NEC MPI provides the facility of displaying MPI communication information. There are two formats of MPI communication information available as follows:

Reduced Format The maximum, minimum, and average values of MPI communication information of all MPI processes are displayed.
Extended Format MPI communication information of each MPI process is displayed in the ascending order of their ranks in the communicator MPI_COMM_WORLD after the information in the reduced format.

You can control the display and format of MPI communication information by setting the environment variable NMPI_COMMINF at runtime as shown in the following table.

The Settings of NMPI_COMMINF:

NMPI_COMMINF Displayed Information
NO (Default) No Output
YES Reduced Format
ALL Extended Format

When using the mpirun command:

$ export NMPI_COMMINF=ALL
$ mpirun -veo -np N python sample.py

Use mpi4py-ve with homebrew classes (without NLCPy)

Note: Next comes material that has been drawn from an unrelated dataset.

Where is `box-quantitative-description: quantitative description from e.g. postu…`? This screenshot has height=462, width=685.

Below links would be useful to use mpi4py-ve with homebrew classes (without NLCPy):

Other Documents

Below links would be useful to understand mpi4py-ve in more detail:

Restriction

  • The current version of mpi4py-ve does not support some functions that are listed in the section "List of Unsupported Functions" of mpi4py-ve tutorial.
  • Communication of type bool between NumPy and NLCPy will fail because of the different number of bytes.

Notices

  • If you import NLCPy before calling MPI_Init()/MPI_Init_thread(), a runtime error will be raised.

    Not recommended usage:

    $ mpirun -veo -np 1 $(which python) -c "import nlcpy; from mpi4pyve import MPI"
    RuntimeError: NLCPy must be import after MPI initialization
    

    Recommended usage:

    $ mpirun -veo -np 1 $(which python) -c "from mpi4pyve import MPI; import nlcpy"
    

    MPI_Init() or MPI_Init_thread() is called when you import the MPI module from the mpi4pyve package.

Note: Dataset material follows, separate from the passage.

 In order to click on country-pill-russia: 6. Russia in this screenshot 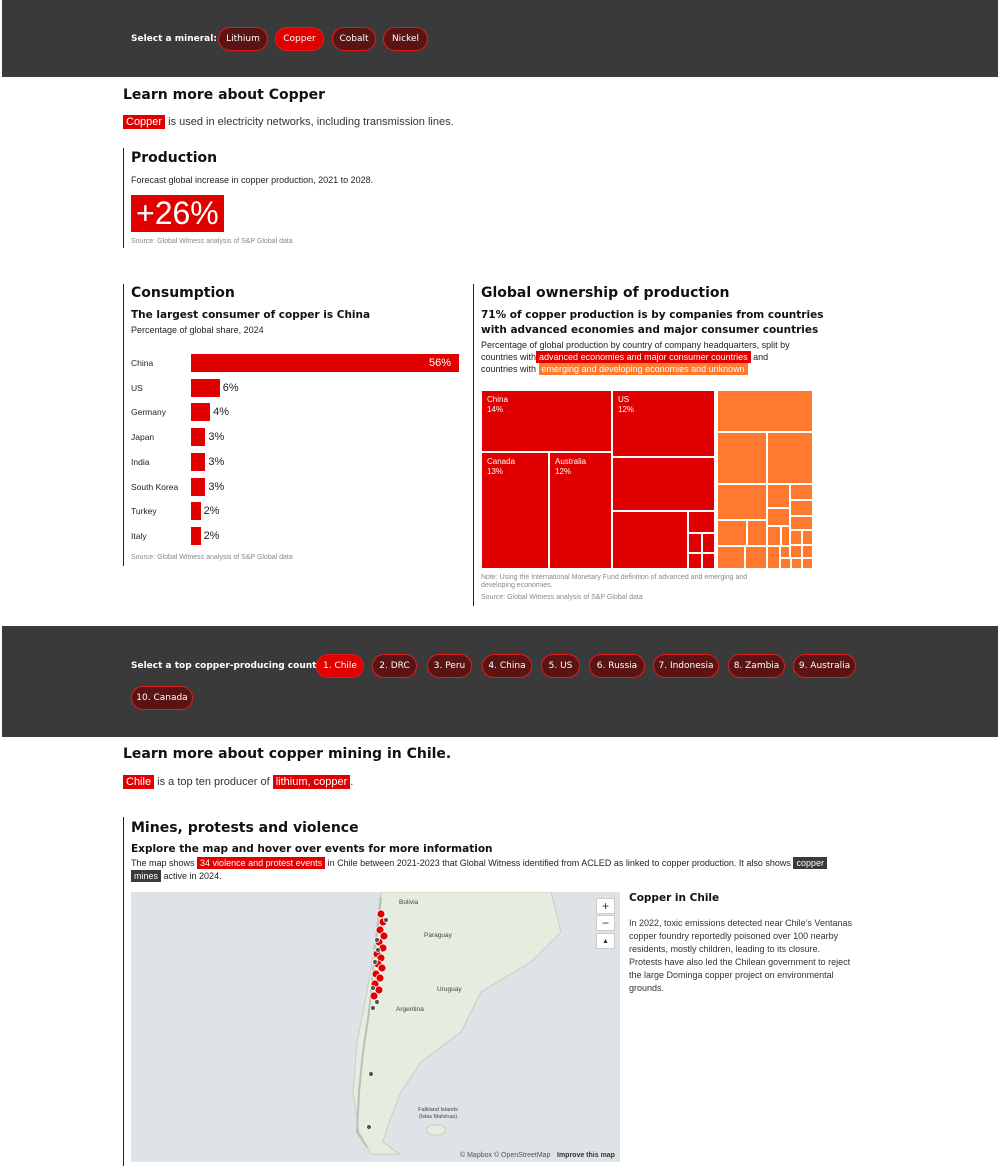, I will do `click(617, 666)`.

  • If you use the Lock/Lock_all function for one-sided communication using NLCPy array data, you need to put in NLCPy synchronization control.

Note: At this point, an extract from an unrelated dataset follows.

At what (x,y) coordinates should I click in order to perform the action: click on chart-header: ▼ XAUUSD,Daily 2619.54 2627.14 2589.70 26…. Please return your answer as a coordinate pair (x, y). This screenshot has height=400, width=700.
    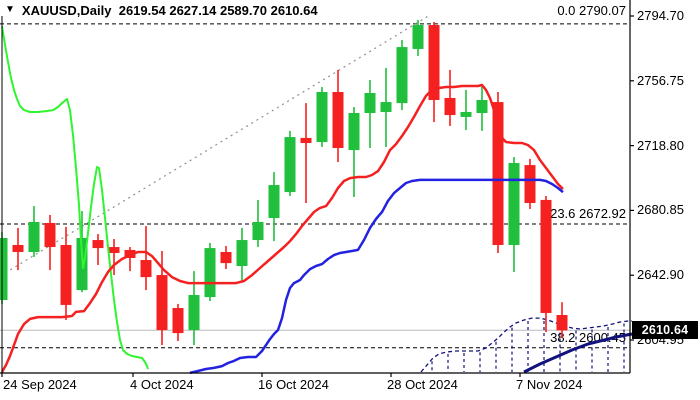
    Looking at the image, I should click on (162, 10).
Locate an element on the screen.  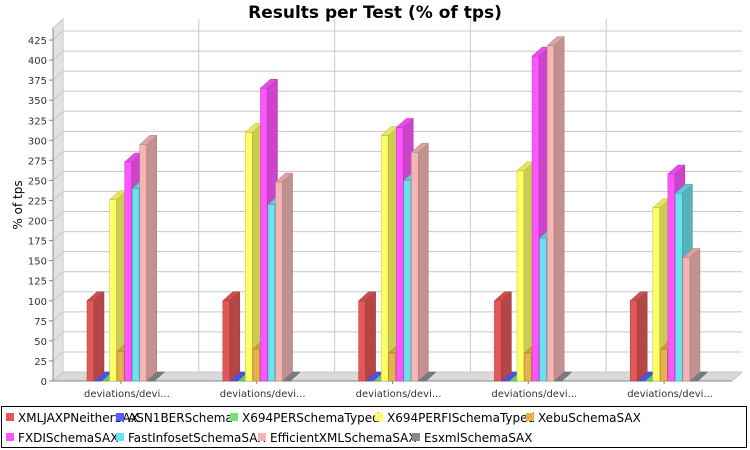
y-tick-label: 25 is located at coordinates (40, 362).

    Synchronization usage:

    import mpi4pyve
    from mpi4pyve import MPI
    import nlcpy as vp
    
    comm = MPI.COMM_WORLD
    size = comm.Get_size()
    rank = comm.Get_rank()
    
    array = vp.array(0, dtype=int)
    
    if rank == 0:
        win_n = MPI.Win.Create(array,  comm=MPI.COMM_WORLD)
    else:
        win_n = MPI.Win.Create(None, comm=MPI.COMM_WORLD)
    if rank == 0:
        array.fill(1)
        array.venode.synchronize()
        comm.Barrier()
    if rank != 0:
       comm.Barrier()
        win_n.Lock(MPI.LOCK_EXCLUSIVE, 0)
        win_n.Get([array, MPI.INT], 0)
        win_n.Unlock(0)
        assert array == 1
    comm.Barrier()
    win_n.Free()

License

The 2-clause BSD license (see LICENSE file).
mpi4py-ve is derived from mpi4py (see LICENSE_DETAIL/LICENSE_DETAIL file).